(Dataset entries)
§

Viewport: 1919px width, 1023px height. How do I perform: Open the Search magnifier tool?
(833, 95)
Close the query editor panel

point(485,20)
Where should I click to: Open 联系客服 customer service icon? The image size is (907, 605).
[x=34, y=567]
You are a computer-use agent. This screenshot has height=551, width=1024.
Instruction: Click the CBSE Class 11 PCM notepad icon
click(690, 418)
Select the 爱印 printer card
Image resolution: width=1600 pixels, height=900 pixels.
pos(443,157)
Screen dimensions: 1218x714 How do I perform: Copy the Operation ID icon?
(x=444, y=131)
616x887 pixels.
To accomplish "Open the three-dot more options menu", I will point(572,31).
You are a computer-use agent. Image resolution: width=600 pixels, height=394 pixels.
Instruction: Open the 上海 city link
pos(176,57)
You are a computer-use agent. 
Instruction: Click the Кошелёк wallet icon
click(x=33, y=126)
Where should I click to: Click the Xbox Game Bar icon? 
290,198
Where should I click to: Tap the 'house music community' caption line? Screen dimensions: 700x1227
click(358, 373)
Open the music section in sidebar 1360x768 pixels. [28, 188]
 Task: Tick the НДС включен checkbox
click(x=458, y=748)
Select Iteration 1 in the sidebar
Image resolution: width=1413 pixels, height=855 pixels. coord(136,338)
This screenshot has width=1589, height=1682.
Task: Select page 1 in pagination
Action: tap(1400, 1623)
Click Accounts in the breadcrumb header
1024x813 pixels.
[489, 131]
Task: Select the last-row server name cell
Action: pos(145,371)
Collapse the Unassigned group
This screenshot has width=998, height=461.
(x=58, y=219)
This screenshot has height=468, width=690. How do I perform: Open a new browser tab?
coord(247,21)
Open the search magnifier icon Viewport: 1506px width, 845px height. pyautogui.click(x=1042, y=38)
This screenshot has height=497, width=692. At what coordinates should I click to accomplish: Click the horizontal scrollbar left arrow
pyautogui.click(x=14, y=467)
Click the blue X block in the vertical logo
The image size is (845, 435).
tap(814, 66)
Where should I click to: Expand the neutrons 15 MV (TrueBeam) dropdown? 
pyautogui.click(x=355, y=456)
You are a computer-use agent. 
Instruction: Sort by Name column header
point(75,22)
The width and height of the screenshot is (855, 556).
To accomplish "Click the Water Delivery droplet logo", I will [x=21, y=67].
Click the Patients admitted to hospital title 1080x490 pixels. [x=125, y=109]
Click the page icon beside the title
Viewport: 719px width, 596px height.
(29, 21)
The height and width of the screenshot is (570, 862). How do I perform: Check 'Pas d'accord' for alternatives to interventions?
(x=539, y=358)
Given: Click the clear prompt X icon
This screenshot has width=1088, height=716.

§

> **EXERCISE DESCRIPTION**
Your answer should be the lines from the one containing "The height and" through the last line of the records, repeated exactly and with nothing added.

> **ANSWER TO THE EXERCISE**
The height and width of the screenshot is (570, 862). How do I perform: Check 'Pas d'accord' for alternatives to interventions?
(x=539, y=358)
Given: Click the clear prompt X icon
This screenshot has width=1088, height=716.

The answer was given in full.